Top of Dataset excerpts

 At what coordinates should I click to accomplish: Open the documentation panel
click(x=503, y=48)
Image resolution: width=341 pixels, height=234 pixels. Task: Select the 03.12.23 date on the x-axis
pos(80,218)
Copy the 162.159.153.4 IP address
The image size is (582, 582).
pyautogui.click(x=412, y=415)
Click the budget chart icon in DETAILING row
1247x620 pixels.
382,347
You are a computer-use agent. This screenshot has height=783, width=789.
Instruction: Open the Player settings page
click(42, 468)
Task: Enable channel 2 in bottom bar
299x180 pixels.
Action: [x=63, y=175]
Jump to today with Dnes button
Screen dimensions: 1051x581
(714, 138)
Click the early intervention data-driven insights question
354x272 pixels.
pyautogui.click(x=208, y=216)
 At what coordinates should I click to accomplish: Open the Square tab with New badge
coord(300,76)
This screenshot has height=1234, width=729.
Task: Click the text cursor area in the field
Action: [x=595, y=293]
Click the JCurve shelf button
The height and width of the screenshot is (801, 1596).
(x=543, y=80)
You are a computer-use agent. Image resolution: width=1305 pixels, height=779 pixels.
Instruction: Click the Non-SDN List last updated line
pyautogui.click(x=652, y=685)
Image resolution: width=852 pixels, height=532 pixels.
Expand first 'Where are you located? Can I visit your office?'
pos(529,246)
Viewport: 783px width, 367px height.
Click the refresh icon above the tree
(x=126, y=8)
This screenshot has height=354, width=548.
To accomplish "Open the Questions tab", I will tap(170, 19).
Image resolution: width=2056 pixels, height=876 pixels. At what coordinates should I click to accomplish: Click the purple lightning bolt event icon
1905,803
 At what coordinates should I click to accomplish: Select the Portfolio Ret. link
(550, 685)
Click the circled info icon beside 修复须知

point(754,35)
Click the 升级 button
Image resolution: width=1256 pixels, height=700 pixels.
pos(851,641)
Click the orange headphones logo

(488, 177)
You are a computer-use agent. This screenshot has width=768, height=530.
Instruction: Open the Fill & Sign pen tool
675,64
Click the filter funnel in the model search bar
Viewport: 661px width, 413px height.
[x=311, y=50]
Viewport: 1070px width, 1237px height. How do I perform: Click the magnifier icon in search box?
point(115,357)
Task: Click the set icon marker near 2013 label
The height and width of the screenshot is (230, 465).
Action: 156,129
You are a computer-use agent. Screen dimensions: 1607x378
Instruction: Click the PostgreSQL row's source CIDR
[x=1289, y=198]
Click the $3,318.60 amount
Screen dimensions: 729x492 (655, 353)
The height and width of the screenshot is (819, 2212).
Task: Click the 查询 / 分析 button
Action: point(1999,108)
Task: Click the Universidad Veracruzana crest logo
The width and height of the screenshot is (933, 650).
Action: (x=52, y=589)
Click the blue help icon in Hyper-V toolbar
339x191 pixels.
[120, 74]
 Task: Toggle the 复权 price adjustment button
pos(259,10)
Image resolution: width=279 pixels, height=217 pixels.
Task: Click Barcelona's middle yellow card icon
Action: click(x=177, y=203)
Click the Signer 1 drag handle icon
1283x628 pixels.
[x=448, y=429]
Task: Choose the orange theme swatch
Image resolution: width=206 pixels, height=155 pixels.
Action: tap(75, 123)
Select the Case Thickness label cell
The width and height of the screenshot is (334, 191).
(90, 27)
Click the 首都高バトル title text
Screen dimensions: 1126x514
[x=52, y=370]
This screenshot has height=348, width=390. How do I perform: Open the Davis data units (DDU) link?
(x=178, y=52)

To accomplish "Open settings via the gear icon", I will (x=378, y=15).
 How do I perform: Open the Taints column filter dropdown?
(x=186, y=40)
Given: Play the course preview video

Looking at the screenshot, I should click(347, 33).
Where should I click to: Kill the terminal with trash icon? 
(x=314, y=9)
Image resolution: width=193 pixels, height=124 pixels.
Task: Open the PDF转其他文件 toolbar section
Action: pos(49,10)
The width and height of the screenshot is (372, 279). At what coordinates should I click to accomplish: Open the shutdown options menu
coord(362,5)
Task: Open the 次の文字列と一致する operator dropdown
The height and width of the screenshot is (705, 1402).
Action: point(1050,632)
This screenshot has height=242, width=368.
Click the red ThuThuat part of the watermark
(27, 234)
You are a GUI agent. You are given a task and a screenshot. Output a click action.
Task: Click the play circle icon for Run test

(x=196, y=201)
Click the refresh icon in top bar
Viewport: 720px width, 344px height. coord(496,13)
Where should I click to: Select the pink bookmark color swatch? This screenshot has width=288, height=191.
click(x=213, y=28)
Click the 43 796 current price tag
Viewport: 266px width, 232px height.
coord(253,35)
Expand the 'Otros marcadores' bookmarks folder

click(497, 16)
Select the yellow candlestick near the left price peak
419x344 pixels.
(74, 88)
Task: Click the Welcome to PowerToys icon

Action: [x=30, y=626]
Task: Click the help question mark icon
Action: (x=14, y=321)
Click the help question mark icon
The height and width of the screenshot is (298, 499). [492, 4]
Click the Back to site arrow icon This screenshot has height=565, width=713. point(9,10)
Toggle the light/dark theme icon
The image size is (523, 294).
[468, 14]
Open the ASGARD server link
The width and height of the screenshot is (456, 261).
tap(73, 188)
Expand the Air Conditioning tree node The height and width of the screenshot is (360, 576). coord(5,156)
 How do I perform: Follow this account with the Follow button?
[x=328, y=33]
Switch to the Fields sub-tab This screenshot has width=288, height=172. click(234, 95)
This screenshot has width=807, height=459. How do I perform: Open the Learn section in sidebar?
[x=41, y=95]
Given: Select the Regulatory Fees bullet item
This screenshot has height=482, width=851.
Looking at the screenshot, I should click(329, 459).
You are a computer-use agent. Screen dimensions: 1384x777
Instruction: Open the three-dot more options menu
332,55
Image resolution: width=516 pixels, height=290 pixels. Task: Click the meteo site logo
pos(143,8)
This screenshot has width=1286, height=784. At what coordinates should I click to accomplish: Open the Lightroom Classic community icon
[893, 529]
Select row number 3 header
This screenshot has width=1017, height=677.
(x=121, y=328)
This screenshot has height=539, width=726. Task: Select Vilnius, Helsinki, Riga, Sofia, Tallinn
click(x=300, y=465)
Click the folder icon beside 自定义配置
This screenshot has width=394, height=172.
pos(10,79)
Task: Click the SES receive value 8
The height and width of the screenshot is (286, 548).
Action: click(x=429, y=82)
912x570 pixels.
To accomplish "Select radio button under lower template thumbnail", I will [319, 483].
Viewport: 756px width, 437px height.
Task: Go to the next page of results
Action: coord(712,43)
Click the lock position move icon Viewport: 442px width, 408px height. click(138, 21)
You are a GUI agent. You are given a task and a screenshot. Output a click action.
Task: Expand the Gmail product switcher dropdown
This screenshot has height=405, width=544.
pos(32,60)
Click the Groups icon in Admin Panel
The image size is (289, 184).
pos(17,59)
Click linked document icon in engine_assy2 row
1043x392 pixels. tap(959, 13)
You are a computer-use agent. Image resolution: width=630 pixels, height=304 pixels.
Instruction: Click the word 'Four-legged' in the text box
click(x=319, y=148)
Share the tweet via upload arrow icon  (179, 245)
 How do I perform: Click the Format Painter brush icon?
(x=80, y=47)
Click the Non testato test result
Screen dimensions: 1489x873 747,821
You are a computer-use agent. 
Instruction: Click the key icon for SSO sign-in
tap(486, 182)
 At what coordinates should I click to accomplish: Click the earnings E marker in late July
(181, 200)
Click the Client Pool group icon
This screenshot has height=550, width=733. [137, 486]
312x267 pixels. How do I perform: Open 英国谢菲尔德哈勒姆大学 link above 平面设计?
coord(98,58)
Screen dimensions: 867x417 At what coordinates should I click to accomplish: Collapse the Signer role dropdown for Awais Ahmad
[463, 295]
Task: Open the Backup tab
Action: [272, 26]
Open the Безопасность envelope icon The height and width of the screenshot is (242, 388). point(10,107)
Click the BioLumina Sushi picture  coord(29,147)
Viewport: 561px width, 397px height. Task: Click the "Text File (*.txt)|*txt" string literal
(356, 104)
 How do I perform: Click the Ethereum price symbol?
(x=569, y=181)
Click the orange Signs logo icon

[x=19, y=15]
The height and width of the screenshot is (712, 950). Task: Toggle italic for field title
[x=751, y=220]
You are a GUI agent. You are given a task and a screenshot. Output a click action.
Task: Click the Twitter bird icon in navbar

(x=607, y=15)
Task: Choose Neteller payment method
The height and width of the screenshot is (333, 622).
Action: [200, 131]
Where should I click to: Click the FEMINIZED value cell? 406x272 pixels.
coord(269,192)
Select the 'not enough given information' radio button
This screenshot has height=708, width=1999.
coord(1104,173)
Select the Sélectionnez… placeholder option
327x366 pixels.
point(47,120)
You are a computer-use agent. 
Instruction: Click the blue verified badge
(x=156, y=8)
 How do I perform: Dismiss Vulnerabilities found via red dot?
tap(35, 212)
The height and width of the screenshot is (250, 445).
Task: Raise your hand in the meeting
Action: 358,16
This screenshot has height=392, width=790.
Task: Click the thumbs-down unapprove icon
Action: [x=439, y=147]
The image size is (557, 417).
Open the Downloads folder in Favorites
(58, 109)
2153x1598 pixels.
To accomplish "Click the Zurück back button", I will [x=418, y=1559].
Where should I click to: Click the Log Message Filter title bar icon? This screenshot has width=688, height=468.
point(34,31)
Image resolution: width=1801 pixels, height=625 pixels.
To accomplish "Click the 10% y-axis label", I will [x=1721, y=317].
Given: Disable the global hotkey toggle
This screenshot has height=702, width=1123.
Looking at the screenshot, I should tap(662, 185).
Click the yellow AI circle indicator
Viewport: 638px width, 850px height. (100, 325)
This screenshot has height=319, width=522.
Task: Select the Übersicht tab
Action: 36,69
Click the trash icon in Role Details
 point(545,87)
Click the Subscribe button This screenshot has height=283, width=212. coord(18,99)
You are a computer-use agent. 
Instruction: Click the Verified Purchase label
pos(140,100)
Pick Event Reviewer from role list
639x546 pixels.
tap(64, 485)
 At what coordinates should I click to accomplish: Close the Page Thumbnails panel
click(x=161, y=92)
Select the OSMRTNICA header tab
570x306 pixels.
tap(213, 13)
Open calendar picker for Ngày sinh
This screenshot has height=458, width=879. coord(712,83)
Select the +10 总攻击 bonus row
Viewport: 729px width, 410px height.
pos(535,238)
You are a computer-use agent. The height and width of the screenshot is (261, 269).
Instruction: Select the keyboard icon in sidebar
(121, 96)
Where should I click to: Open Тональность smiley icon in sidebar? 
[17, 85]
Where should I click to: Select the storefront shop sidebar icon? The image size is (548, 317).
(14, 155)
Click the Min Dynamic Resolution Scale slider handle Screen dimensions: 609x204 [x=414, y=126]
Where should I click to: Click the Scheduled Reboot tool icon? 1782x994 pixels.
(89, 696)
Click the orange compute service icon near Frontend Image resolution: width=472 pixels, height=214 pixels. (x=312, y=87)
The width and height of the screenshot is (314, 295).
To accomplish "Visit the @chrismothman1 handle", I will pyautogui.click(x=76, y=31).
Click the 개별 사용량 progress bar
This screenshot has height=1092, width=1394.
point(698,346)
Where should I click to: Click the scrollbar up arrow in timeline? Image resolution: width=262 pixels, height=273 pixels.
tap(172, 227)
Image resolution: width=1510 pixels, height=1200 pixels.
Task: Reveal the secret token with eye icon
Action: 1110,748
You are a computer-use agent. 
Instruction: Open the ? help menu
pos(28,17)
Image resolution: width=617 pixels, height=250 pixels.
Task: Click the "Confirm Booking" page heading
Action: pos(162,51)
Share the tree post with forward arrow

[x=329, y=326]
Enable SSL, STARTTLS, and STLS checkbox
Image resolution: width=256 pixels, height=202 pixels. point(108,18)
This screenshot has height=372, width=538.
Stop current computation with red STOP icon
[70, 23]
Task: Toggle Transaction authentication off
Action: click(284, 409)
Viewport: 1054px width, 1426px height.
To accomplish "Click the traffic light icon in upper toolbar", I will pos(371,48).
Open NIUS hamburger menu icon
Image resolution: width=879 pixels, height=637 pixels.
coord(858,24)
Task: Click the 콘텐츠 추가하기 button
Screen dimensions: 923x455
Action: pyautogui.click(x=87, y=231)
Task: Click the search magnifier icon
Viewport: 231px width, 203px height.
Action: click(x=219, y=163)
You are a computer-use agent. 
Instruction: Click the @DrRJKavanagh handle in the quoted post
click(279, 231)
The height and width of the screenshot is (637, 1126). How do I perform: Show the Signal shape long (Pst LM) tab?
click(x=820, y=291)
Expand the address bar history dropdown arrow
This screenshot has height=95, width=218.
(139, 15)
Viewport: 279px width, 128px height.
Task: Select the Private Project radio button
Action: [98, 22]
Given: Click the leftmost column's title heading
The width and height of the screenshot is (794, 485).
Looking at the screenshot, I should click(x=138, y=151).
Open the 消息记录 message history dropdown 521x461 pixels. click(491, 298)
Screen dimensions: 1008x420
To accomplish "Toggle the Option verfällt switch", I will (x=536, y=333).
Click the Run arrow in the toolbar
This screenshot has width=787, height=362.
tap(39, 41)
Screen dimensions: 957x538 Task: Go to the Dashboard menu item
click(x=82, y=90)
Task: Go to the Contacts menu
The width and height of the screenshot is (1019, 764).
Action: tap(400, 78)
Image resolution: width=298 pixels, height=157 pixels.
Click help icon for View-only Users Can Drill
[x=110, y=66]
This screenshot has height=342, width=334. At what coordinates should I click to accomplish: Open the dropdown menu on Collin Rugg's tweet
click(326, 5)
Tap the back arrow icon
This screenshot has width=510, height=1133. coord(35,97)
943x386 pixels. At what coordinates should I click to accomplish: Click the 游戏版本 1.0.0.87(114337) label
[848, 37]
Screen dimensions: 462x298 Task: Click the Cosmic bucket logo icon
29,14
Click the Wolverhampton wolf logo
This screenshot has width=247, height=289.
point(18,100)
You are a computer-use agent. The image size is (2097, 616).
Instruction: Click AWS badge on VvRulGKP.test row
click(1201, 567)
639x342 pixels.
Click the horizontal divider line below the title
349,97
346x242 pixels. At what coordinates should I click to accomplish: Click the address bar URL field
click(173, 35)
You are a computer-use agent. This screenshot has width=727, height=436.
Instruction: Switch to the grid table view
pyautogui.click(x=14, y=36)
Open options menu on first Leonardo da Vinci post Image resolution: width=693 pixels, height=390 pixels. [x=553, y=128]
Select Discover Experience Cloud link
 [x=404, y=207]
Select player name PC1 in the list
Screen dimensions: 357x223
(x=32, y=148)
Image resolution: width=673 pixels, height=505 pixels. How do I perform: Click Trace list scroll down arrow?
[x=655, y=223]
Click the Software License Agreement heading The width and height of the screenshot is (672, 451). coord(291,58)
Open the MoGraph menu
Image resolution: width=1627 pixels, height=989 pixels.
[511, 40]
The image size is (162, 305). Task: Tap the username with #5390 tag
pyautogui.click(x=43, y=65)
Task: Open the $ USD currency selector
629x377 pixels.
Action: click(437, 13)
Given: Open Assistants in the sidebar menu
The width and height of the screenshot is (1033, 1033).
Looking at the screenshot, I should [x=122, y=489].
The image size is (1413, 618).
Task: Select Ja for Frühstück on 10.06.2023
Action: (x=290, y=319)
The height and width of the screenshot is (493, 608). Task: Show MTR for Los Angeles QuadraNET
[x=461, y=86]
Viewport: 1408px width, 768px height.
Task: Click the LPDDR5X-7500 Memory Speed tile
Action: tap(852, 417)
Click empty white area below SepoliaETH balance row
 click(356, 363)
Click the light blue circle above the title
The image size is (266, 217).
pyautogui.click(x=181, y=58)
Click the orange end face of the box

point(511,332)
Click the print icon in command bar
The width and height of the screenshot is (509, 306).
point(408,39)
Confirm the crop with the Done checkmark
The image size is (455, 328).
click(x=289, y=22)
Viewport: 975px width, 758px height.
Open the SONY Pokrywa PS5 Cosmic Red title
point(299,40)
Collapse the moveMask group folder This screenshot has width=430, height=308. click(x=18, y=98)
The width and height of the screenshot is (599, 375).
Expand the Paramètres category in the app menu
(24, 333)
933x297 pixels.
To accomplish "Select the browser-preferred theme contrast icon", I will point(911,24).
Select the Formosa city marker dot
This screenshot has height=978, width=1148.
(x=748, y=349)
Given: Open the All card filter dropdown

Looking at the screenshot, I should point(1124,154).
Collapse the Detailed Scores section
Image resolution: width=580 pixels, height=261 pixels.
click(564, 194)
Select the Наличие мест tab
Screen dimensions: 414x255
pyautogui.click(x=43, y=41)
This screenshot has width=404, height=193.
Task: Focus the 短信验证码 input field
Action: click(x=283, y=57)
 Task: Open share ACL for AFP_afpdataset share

Bottom of Dataset excerpts

■ Your goal
Pull from the data each line where the string "history" turns up.

■ Expected output
Expand the address bar history dropdown arrow
Open the 消息记录 message history dropdown 521x461 pixels. click(491, 298)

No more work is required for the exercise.